*Given information*.
☆ ☆ ☆

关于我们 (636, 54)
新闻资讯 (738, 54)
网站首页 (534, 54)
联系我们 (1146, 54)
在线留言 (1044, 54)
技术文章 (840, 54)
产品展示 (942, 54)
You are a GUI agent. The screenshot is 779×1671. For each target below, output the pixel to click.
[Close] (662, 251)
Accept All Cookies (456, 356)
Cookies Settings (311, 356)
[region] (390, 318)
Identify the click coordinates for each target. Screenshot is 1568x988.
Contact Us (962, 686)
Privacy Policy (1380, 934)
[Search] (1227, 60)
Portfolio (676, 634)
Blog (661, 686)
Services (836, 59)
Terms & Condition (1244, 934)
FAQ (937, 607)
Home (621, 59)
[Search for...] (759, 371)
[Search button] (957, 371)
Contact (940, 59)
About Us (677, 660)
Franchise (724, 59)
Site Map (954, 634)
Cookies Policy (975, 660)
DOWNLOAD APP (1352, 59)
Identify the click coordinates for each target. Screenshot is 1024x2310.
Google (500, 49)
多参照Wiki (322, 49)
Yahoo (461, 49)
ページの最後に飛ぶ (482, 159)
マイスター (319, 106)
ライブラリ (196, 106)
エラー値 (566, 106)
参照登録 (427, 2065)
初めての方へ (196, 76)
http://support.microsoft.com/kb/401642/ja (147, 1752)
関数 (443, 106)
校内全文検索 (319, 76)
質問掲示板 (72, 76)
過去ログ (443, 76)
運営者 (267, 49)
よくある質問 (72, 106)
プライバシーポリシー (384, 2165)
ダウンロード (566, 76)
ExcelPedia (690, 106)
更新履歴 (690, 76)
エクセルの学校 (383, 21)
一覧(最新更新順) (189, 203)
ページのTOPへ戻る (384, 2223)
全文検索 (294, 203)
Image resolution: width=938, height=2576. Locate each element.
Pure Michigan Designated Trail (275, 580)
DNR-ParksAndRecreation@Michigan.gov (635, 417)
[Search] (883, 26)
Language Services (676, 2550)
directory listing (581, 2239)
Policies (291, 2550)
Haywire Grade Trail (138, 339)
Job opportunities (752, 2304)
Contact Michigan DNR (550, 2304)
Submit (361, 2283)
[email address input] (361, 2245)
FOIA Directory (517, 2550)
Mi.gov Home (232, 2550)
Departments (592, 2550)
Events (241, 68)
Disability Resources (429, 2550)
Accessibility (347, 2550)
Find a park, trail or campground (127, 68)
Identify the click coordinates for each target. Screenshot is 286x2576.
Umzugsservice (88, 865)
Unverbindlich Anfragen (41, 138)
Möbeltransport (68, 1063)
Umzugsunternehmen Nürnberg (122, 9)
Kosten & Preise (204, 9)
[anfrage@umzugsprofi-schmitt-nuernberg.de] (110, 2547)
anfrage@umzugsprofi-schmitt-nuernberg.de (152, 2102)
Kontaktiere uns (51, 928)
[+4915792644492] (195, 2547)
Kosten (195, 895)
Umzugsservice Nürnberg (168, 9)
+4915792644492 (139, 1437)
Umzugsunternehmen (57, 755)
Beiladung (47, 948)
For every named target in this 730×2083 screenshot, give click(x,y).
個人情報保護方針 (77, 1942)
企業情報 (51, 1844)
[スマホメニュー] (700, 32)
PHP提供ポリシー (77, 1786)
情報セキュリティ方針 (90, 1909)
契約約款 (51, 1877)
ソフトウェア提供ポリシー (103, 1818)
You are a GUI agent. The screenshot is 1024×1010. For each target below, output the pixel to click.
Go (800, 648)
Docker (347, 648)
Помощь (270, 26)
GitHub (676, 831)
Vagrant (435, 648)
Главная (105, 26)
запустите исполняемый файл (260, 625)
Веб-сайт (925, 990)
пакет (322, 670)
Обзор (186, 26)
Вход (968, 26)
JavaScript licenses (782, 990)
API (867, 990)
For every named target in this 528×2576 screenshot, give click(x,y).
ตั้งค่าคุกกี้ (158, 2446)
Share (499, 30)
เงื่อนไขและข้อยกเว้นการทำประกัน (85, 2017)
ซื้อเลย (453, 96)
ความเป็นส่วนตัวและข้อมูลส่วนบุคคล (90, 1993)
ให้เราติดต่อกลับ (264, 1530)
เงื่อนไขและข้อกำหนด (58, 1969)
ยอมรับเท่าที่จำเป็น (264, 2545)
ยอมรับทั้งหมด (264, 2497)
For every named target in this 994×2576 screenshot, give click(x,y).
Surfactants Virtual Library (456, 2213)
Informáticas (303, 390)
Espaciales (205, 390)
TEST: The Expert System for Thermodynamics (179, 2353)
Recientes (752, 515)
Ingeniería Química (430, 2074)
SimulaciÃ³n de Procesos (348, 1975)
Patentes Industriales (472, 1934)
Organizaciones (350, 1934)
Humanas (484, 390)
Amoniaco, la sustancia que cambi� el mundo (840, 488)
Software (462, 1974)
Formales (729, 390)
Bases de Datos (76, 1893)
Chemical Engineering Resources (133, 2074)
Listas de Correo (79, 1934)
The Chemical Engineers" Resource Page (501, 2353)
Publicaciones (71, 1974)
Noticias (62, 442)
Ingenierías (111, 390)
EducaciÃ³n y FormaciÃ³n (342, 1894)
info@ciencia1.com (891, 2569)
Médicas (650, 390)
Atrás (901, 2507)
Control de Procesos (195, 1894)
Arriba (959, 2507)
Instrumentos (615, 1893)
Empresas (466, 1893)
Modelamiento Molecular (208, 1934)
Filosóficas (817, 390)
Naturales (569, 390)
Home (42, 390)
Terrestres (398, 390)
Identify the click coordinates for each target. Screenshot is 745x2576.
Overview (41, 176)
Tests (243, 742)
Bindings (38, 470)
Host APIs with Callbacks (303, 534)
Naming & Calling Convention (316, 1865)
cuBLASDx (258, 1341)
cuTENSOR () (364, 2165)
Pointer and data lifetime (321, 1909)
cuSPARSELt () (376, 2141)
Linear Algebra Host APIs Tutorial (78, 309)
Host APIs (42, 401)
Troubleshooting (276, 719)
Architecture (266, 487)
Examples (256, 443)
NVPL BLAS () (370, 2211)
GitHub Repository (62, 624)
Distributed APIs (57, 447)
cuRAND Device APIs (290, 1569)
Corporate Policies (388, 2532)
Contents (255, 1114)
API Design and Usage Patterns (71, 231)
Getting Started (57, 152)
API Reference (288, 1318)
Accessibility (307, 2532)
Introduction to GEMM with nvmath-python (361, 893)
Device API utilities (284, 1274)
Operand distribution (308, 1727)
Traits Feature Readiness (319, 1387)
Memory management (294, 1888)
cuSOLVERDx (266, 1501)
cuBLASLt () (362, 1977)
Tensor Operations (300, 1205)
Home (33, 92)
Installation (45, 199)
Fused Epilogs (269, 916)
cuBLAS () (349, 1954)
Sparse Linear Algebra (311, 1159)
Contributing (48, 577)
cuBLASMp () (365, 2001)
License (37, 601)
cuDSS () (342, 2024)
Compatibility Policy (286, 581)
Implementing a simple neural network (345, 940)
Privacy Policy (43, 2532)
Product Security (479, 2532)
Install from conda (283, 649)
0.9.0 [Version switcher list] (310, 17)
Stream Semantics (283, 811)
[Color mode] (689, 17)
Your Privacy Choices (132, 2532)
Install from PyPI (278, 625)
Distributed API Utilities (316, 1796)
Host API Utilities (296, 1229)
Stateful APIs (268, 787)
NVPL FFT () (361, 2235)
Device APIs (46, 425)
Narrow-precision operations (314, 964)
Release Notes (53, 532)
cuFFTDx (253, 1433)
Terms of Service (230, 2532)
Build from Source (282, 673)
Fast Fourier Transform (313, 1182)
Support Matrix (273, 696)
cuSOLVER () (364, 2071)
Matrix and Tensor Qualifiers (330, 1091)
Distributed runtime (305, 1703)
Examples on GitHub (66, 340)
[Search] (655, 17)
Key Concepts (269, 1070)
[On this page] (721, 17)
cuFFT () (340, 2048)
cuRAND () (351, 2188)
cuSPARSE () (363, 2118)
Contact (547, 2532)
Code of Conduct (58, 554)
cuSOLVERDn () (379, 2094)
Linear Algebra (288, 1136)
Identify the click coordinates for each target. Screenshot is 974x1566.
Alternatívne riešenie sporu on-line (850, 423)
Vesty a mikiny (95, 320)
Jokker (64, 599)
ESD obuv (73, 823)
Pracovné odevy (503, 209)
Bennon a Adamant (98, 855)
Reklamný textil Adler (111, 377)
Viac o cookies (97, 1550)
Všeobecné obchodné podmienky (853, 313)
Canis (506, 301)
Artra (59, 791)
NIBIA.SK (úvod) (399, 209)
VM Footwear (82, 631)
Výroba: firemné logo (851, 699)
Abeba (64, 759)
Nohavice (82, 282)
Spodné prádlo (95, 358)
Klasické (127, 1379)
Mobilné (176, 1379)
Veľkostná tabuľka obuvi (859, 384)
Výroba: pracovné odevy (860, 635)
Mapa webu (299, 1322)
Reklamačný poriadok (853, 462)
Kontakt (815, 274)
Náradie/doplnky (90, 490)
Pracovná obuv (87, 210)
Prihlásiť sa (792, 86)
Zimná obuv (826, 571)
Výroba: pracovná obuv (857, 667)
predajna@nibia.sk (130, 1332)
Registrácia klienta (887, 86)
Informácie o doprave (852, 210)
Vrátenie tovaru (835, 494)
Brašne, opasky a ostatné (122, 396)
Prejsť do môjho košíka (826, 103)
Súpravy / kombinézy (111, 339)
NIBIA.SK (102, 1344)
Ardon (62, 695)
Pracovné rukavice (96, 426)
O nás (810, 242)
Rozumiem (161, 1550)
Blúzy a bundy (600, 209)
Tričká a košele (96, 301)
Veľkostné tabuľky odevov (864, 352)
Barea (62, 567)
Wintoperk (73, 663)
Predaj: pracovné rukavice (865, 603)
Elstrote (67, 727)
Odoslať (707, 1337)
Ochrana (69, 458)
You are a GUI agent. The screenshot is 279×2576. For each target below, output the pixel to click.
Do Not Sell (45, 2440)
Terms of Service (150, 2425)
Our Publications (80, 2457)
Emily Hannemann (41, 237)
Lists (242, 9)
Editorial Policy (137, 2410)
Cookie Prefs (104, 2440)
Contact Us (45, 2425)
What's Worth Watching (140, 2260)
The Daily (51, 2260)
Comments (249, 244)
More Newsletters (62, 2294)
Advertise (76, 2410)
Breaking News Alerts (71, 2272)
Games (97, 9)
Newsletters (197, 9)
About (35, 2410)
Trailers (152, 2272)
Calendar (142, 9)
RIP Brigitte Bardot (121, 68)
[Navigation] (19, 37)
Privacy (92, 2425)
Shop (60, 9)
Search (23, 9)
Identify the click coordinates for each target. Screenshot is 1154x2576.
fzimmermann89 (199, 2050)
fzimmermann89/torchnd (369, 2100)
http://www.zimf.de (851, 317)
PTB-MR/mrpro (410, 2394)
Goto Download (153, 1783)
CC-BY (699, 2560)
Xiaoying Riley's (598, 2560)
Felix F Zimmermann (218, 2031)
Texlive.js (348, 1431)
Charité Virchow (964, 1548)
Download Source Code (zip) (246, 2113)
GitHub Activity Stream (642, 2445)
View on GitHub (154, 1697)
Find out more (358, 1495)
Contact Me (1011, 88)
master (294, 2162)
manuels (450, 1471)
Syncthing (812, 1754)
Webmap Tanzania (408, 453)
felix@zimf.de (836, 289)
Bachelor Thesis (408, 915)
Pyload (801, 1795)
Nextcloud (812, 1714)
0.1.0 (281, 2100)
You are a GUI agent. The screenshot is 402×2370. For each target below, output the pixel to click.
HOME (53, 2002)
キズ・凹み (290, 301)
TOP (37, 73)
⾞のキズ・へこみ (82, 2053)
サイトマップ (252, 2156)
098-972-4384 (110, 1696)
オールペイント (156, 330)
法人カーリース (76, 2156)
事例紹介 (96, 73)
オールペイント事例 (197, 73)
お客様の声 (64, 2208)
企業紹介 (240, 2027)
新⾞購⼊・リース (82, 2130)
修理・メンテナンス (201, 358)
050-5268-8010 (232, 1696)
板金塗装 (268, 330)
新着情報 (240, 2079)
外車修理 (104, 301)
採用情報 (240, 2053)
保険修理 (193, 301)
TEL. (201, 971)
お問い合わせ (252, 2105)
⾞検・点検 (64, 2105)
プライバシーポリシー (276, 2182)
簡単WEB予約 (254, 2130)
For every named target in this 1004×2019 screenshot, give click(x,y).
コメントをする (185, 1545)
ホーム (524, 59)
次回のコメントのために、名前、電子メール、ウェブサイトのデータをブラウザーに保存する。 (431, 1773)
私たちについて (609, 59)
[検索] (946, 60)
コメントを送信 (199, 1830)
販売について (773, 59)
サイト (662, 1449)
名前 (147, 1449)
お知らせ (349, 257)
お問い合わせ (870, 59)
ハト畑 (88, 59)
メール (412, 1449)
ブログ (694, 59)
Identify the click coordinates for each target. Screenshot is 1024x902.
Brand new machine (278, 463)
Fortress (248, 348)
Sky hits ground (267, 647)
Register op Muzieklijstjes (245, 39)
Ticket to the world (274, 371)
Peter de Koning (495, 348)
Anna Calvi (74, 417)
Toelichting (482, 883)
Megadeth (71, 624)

☆ ☆ ☆

*Request*.
Scale everything from "Artra (59, 791)" down to "predajna@nibia.sk (130, 1332)", both lines included. Write out each item again with its wording unchanged, and multiply every coordinate in its answer by 1.6, rounding to whole numbers with halves rounded up.

*Result*.
Artra (94, 1266)
NIBIA.SK (úvod) (638, 334)
VM Footwear (131, 1010)
Výroba: firemné logo (1362, 1118)
Abeba (102, 1214)
Nohavice (131, 451)
Spodné prádlo (152, 573)
Klasické (203, 2206)
Mobilné (282, 2206)
Veľkostná tabuľka obuvi (1374, 614)
Výroba: pracovné odevy (1376, 1016)
Mapa webu (478, 2115)
Reklamačný poriadok (1365, 739)
Kontakt (1304, 438)
Náradie/doplnky (144, 784)
Pracovná obuv (139, 336)
Prihlásiť sa (1267, 138)
Zimná obuv (1322, 914)
Výroba: pracovná obuv (1371, 1067)
predajna@nibia.sk (208, 2131)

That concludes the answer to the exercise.